The left leaned candidate obtained a solid lead over conservative tycoon Sebastian Pinera
No more mystery. Following Latin America's leftward tilt, left leaned socialist candidate Michelle Bachelet was Sunday elected as the first female president in the history of Chile. Mrs. Bachelet, an atheist political prisoner during the dictatorship of Gen. Augusto Pinochet and later defense minister for incumbent Ricardo Lagos's center-left government, defeated conservative tycoon Sebastian Pinera in the runoff of another exciting Chilean presidential race.
Bachelet's victory will extend the rule of the Concertacion, the center left coalition formed by Socialists, Christian Democrats, Radicals and other smaller parties, which has governed Chile since the end of Pinochet's 1973-90 rule. With 97.52 percent of some 8 million votes counted, Bachelet received 53.51 percent to 46.48 percent for Sebastian Pinera, according to official returns announced by the government.
As usual in the past runoff, when Ricardo Lagos was elected president by defeating far-right leader Joaquin Lavin, the votes of the Communists and the Humanists were the key for the Socialist victory. In the first round, Communists obtained 5.5 percent of the vote to later ask their followers to support Bachelet.
Pinera quickly acknowledged Bachelet's victory as made calls for a national unity to fight poverty and maintain the South American country's good economical performance.

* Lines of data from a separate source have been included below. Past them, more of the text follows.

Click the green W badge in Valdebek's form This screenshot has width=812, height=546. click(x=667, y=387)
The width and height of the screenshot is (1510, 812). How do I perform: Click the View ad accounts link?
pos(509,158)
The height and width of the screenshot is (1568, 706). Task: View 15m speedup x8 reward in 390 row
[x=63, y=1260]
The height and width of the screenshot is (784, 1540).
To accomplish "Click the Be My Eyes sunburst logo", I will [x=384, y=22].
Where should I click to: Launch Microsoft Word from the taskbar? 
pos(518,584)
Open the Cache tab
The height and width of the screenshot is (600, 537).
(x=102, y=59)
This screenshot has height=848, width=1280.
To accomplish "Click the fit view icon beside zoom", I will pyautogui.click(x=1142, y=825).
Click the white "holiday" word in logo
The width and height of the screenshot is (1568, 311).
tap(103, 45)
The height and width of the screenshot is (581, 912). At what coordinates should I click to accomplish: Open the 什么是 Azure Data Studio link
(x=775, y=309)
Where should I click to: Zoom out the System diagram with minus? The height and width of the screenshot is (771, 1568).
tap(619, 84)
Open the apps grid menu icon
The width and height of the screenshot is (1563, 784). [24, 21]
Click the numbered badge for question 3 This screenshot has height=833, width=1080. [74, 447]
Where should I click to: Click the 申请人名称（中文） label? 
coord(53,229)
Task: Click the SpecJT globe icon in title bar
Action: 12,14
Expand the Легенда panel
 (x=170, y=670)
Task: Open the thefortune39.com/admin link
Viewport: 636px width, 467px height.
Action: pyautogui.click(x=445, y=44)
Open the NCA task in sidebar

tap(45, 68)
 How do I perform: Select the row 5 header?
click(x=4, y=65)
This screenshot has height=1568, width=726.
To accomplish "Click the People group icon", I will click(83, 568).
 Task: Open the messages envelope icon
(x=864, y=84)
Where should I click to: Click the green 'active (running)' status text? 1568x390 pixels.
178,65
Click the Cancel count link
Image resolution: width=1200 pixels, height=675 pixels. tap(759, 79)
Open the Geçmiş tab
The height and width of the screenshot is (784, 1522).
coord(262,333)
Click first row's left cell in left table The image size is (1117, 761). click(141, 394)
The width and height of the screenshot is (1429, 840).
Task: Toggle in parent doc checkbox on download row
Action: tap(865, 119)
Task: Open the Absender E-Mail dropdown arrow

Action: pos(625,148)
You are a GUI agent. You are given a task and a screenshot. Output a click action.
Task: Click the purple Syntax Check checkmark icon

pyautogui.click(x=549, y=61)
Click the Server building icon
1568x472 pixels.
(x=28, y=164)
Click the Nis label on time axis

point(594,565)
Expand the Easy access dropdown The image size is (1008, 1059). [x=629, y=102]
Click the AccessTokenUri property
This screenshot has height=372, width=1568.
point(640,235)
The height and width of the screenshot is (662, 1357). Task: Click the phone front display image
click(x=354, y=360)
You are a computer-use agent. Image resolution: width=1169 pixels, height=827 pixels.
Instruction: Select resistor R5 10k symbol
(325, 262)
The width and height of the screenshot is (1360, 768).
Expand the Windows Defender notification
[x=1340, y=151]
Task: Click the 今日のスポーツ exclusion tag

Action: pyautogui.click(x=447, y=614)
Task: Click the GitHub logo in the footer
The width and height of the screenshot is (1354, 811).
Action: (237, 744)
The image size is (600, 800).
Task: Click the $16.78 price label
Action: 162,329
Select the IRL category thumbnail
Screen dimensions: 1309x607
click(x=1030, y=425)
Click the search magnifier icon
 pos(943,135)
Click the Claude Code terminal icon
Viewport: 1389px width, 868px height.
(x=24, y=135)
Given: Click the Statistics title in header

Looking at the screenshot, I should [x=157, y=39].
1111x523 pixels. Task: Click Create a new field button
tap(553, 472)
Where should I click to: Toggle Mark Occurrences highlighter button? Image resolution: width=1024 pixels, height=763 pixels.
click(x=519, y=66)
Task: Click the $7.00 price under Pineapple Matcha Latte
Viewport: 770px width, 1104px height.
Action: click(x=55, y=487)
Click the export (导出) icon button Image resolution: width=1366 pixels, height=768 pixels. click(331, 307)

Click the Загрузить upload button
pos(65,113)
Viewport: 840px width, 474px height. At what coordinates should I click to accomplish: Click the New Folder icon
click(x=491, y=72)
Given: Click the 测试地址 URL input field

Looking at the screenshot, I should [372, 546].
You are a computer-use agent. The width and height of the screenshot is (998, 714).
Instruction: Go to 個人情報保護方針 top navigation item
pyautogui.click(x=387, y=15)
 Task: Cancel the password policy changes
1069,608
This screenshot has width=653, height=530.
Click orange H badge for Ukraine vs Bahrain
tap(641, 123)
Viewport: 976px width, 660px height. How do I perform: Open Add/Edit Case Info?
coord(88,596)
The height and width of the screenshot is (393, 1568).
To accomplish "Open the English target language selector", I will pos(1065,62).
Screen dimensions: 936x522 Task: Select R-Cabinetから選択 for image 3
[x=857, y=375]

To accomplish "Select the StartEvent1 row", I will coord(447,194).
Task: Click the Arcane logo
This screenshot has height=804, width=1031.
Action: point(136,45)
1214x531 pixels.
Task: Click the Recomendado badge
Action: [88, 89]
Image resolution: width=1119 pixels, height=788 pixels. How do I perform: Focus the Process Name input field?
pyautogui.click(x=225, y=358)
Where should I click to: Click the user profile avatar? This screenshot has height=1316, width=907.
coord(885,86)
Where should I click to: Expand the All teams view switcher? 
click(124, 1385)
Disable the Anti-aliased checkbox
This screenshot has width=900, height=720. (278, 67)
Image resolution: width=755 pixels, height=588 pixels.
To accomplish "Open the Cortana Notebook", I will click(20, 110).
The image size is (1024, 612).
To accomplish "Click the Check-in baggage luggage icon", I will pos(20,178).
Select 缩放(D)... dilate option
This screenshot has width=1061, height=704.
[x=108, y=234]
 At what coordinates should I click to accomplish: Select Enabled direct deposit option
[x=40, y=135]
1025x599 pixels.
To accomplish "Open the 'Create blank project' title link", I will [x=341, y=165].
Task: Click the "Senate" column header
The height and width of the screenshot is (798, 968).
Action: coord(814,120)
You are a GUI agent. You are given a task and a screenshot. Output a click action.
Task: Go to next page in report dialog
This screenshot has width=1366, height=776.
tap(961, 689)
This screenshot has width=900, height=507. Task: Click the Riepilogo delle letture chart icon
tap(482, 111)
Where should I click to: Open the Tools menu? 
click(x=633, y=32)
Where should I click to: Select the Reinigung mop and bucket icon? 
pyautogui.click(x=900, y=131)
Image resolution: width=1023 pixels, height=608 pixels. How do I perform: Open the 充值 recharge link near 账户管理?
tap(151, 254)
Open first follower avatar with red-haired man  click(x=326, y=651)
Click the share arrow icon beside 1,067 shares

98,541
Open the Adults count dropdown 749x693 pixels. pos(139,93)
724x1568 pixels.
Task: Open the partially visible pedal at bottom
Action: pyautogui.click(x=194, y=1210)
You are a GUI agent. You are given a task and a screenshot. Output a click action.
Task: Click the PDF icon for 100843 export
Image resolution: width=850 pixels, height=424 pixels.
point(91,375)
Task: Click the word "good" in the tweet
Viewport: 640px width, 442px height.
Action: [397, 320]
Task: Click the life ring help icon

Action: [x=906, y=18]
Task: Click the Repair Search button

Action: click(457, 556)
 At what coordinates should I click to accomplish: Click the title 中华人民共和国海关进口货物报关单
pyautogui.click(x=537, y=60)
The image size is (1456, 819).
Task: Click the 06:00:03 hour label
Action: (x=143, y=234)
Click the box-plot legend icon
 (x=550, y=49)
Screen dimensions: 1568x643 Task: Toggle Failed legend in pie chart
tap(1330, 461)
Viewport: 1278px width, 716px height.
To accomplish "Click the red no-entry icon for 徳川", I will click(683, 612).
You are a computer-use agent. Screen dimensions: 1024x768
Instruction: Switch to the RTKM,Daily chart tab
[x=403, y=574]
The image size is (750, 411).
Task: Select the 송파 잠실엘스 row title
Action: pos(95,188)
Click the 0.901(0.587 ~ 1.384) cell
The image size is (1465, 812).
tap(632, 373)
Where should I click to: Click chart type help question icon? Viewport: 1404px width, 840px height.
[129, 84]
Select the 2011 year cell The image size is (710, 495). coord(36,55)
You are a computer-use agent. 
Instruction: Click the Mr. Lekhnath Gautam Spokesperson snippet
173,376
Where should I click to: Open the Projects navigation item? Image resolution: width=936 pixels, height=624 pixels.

Both Bachelet and Pinera, a Harvard-educated economist who pioneered the credit-card business in Chile, called Sunday's election "a great day" as they voted at separate schools in the same upper-class neighborhood in the capital, Santiago. Despite their different political backgrounds and ideologies, both candidates outlined similar basic goals, promising to continue the two-decade-old free-market policies that have made Chile's economy one of the most stable in South America.
During the campaign, Bachelet vowed to reform the pensions fund system, which has left many Chileans without an adequate social coverage after retiring. She has also promised to back policies oriented to reduce the gap between the rich and the poor that has made of Chile one of the most unequal countries in the world.
To secure the votes of the moderate parties that form the Concertacion, Bachelet laid on the successful Lago's rule. According to official stats, under Lagos and his predecessor, Eduardo Frei, Chile reduced poverty from 40 percent to 18.5 percent, as increased per capita income from $7.000 to $16.000.
However, Lagos, who balanced his socialist background with market-oriented economics to win an approval rating above 70 percent, was constitutionally barred from seeking immediate re-election. As he voted, his backers chanted "2010," referring to the next election.
Bachelet, 54, also said she would fight to lower the 9 percent unemployment rate, to improve public health, housing and education and to curb rising urban crime. Meanwhile, Lagos seeks to reform the electoral system in order to allow political minorities as the Communist and the Humanist parties to obtain seats in the Congress.
“I love democracy, that's why I am happy”
Soon after the first official returns were aired, Bachelet supporters began filling the streets of Santiago, the fast growing Capital, to cheer the first female president of Chile. “I love democracy, that's why I am happy”, celebrates Marcela, a 35 lawyer from Central Santiago who cannot forget her relatives harassed by Pinochet's dictatorship. She, as many Chileans links the Concertacion with democracy and “the right” – as conservatives are known here - with tyranny.
Pinochet and his ostracism
As for Gen. Pinochet, the man who dominated Chilean political life for a generation, he was not a factor in the campaign. His spokesman, retired Gen. Guillermo Garin, said the former leader paid little attention to it. At 90, Pinochet is ailing and was only recently freed from house arrest. He faces charges of human rights abuses and corruption stemming from his 17-year rule.